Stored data

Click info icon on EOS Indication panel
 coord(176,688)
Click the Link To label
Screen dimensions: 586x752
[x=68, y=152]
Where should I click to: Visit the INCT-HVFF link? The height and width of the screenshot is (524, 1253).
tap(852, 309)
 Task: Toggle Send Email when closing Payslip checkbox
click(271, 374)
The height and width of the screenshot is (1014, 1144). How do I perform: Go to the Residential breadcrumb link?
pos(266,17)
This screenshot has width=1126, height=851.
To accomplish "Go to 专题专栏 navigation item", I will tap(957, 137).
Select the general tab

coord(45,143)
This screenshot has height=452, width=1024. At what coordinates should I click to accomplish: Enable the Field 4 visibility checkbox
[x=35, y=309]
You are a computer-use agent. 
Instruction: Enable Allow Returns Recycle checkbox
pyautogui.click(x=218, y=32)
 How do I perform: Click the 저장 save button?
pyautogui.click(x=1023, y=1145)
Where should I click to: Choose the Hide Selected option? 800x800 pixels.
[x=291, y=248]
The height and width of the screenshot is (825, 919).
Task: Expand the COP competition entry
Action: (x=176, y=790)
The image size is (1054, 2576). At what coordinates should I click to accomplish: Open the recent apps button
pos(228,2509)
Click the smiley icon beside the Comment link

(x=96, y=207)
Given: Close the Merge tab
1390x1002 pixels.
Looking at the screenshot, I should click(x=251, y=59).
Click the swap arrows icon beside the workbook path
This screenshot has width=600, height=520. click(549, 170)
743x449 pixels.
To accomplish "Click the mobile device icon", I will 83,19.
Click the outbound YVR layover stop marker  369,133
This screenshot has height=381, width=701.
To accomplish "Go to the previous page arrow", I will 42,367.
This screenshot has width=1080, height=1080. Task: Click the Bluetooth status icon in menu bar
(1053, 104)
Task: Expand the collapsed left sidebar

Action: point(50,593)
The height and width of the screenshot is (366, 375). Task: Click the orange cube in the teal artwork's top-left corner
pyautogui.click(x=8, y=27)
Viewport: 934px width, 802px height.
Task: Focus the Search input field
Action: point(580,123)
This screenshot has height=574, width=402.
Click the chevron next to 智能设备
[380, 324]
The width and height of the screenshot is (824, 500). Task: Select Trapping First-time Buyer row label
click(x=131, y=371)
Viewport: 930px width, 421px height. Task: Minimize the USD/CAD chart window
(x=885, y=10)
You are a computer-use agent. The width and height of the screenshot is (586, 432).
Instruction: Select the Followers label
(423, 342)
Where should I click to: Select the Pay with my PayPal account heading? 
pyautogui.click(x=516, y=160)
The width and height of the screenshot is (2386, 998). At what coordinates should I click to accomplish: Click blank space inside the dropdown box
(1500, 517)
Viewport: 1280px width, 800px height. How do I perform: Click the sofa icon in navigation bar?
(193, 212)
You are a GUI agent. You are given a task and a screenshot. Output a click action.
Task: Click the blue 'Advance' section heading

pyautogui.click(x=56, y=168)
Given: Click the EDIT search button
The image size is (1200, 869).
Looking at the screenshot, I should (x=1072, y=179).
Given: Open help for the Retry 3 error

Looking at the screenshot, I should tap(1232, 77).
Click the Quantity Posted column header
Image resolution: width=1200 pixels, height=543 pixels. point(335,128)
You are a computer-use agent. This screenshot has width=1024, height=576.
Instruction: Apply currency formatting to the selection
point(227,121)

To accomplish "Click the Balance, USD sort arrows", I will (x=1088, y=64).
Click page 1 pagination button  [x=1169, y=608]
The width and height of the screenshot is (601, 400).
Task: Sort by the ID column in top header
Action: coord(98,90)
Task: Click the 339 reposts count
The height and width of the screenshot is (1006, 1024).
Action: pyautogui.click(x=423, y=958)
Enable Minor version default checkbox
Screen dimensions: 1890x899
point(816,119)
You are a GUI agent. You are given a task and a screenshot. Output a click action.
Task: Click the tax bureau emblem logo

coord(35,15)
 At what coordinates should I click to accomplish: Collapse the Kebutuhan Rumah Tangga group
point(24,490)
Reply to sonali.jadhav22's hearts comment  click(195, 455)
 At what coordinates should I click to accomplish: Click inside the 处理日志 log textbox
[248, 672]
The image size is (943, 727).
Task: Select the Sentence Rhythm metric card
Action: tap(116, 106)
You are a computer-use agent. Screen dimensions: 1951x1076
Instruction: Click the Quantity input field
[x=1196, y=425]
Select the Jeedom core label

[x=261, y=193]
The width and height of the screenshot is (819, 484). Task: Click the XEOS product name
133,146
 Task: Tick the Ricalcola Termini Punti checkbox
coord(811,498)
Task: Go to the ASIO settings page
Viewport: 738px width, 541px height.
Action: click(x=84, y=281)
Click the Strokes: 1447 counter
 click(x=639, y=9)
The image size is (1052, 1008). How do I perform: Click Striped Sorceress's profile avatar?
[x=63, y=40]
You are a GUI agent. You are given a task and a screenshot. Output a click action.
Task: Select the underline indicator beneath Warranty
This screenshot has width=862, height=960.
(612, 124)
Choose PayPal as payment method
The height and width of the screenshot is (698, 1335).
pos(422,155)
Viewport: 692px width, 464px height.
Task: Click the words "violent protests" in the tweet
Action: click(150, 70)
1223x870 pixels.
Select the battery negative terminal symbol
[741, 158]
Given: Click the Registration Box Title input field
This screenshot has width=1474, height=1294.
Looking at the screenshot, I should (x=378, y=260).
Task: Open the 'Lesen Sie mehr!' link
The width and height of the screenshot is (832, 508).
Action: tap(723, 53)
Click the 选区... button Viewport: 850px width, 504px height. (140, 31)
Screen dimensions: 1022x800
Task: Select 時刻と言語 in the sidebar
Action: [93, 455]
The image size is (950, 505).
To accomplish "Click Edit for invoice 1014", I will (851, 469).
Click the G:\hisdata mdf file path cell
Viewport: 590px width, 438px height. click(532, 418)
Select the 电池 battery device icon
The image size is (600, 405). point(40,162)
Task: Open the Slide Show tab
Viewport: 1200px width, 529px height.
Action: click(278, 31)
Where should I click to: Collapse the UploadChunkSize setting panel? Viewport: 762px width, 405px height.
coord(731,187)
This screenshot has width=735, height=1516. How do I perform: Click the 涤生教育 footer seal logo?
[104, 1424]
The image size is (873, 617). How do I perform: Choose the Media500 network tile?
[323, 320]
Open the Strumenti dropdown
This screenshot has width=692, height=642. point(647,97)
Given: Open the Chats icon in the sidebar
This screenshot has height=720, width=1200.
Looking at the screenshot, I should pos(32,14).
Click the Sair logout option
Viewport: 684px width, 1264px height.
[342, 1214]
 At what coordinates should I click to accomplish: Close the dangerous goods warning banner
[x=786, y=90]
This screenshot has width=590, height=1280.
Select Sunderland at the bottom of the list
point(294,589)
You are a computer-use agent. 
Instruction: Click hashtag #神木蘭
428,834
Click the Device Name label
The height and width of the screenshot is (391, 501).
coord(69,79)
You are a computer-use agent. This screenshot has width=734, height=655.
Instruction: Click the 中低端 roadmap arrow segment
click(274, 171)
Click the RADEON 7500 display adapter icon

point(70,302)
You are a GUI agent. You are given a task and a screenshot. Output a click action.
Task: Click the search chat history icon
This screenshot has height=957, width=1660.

**Your objective:** Down to the last line, restate the records exactly.

**Result for this task:**
Click info icon on EOS Indication panel
 coord(176,688)
Click the Link To label
Screen dimensions: 586x752
[x=68, y=152]
Where should I click to: Visit the INCT-HVFF link? The height and width of the screenshot is (524, 1253).
tap(852, 309)
 Task: Toggle Send Email when closing Payslip checkbox
click(271, 374)
The height and width of the screenshot is (1014, 1144). How do I perform: Go to the Residential breadcrumb link?
pos(266,17)
This screenshot has width=1126, height=851.
To accomplish "Go to 专题专栏 navigation item", I will tap(957, 137).
Select the general tab

coord(45,143)
This screenshot has height=452, width=1024. At what coordinates should I click to accomplish: Enable the Field 4 visibility checkbox
[x=35, y=309]
You are a computer-use agent. 
Instruction: Enable Allow Returns Recycle checkbox
pyautogui.click(x=218, y=32)
 How do I perform: Click the 저장 save button?
pyautogui.click(x=1023, y=1145)
Where should I click to: Choose the Hide Selected option? 800x800 pixels.
[x=291, y=248]
The height and width of the screenshot is (825, 919).
Task: Expand the COP competition entry
Action: (x=176, y=790)
The image size is (1054, 2576). At what coordinates should I click to accomplish: Open the recent apps button
pos(228,2509)
Click the smiley icon beside the Comment link

(x=96, y=207)
Given: Close the Merge tab
1390x1002 pixels.
Looking at the screenshot, I should click(x=251, y=59).
Click the swap arrows icon beside the workbook path
This screenshot has width=600, height=520. click(549, 170)
743x449 pixels.
To accomplish "Click the mobile device icon", I will 83,19.
Click the outbound YVR layover stop marker  369,133
This screenshot has height=381, width=701.
To accomplish "Go to the previous page arrow", I will 42,367.
This screenshot has width=1080, height=1080. Task: Click the Bluetooth status icon in menu bar
(1053, 104)
Task: Expand the collapsed left sidebar

Action: point(50,593)
The height and width of the screenshot is (366, 375). Task: Click the orange cube in the teal artwork's top-left corner
pyautogui.click(x=8, y=27)
Viewport: 934px width, 802px height.
Task: Focus the Search input field
Action: point(580,123)
This screenshot has height=574, width=402.
Click the chevron next to 智能设备
[380, 324]
The width and height of the screenshot is (824, 500). Task: Select Trapping First-time Buyer row label
click(x=131, y=371)
Viewport: 930px width, 421px height. Task: Minimize the USD/CAD chart window
(x=885, y=10)
You are a computer-use agent. The width and height of the screenshot is (586, 432).
Instruction: Select the Followers label
(423, 342)
Where should I click to: Select the Pay with my PayPal account heading? 
pyautogui.click(x=516, y=160)
The width and height of the screenshot is (2386, 998). At what coordinates should I click to accomplish: Click blank space inside the dropdown box
(1500, 517)
Viewport: 1280px width, 800px height. How do I perform: Click the sofa icon in navigation bar?
(193, 212)
You are a GUI agent. You are given a task and a screenshot. Output a click action.
Task: Click the blue 'Advance' section heading

pyautogui.click(x=56, y=168)
Given: Click the EDIT search button
The image size is (1200, 869).
Looking at the screenshot, I should (x=1072, y=179).
Given: Open help for the Retry 3 error

Looking at the screenshot, I should tap(1232, 77).
Click the Quantity Posted column header
Image resolution: width=1200 pixels, height=543 pixels. point(335,128)
You are a computer-use agent. This screenshot has width=1024, height=576.
Instruction: Apply currency formatting to the selection
point(227,121)

To accomplish "Click the Balance, USD sort arrows", I will (x=1088, y=64).
Click page 1 pagination button  [x=1169, y=608]
The width and height of the screenshot is (601, 400).
Task: Sort by the ID column in top header
Action: coord(98,90)
Task: Click the 339 reposts count
The height and width of the screenshot is (1006, 1024).
Action: pyautogui.click(x=423, y=958)
Enable Minor version default checkbox
Screen dimensions: 1890x899
point(816,119)
You are a GUI agent. You are given a task and a screenshot. Output a click action.
Task: Click the tax bureau emblem logo

coord(35,15)
 At what coordinates should I click to accomplish: Collapse the Kebutuhan Rumah Tangga group
point(24,490)
Reply to sonali.jadhav22's hearts comment  click(195, 455)
 At what coordinates should I click to accomplish: Click inside the 处理日志 log textbox
[248, 672]
The image size is (943, 727).
Task: Select the Sentence Rhythm metric card
Action: tap(116, 106)
You are a computer-use agent. Screen dimensions: 1951x1076
Instruction: Click the Quantity input field
[x=1196, y=425]
Select the Jeedom core label

[x=261, y=193]
The width and height of the screenshot is (819, 484). Task: Click the XEOS product name
133,146
 Task: Tick the Ricalcola Termini Punti checkbox
coord(811,498)
Task: Go to the ASIO settings page
Viewport: 738px width, 541px height.
Action: click(x=84, y=281)
Click the Strokes: 1447 counter
 click(x=639, y=9)
The image size is (1052, 1008). How do I perform: Click Striped Sorceress's profile avatar?
[x=63, y=40]
You are a GUI agent. You are given a task and a screenshot. Output a click action.
Task: Select the underline indicator beneath Warranty
This screenshot has width=862, height=960.
(612, 124)
Choose PayPal as payment method
The height and width of the screenshot is (698, 1335).
pos(422,155)
Viewport: 692px width, 464px height.
Task: Click the words "violent protests" in the tweet
Action: click(150, 70)
1223x870 pixels.
Select the battery negative terminal symbol
[741, 158]
Given: Click the Registration Box Title input field
This screenshot has width=1474, height=1294.
Looking at the screenshot, I should (x=378, y=260).
Task: Open the 'Lesen Sie mehr!' link
The width and height of the screenshot is (832, 508).
Action: tap(723, 53)
Click the 选区... button Viewport: 850px width, 504px height. (140, 31)
Screen dimensions: 1022x800
Task: Select 時刻と言語 in the sidebar
Action: [93, 455]
The image size is (950, 505).
To accomplish "Click Edit for invoice 1014", I will (851, 469).
Click the G:\hisdata mdf file path cell
Viewport: 590px width, 438px height. click(532, 418)
Select the 电池 battery device icon
The image size is (600, 405). point(40,162)
Task: Open the Slide Show tab
Viewport: 1200px width, 529px height.
Action: click(278, 31)
Where should I click to: Collapse the UploadChunkSize setting panel? Viewport: 762px width, 405px height.
coord(731,187)
This screenshot has width=735, height=1516. How do I perform: Click the 涤生教育 footer seal logo?
[104, 1424]
The image size is (873, 617). How do I perform: Choose the Media500 network tile?
[323, 320]
Open the Strumenti dropdown
This screenshot has width=692, height=642. point(647,97)
Given: Open the Chats icon in the sidebar
This screenshot has height=720, width=1200.
Looking at the screenshot, I should pos(32,14).
Click the Sair logout option
Viewport: 684px width, 1264px height.
[342, 1214]
 At what coordinates should I click to accomplish: Close the dangerous goods warning banner
[x=786, y=90]
This screenshot has width=590, height=1280.
Select Sunderland at the bottom of the list
point(294,589)
You are a computer-use agent. 
Instruction: Click hashtag #神木蘭
428,834
Click the Device Name label
The height and width of the screenshot is (391, 501).
coord(69,79)
You are a computer-use agent. This screenshot has width=734, height=655.
Instruction: Click the 中低端 roadmap arrow segment
click(274, 171)
Click the RADEON 7500 display adapter icon

point(70,302)
You are a GUI agent. You are given a task and a screenshot. Output a click action.
Task: Click the search chat history icon
This screenshot has height=957, width=1660.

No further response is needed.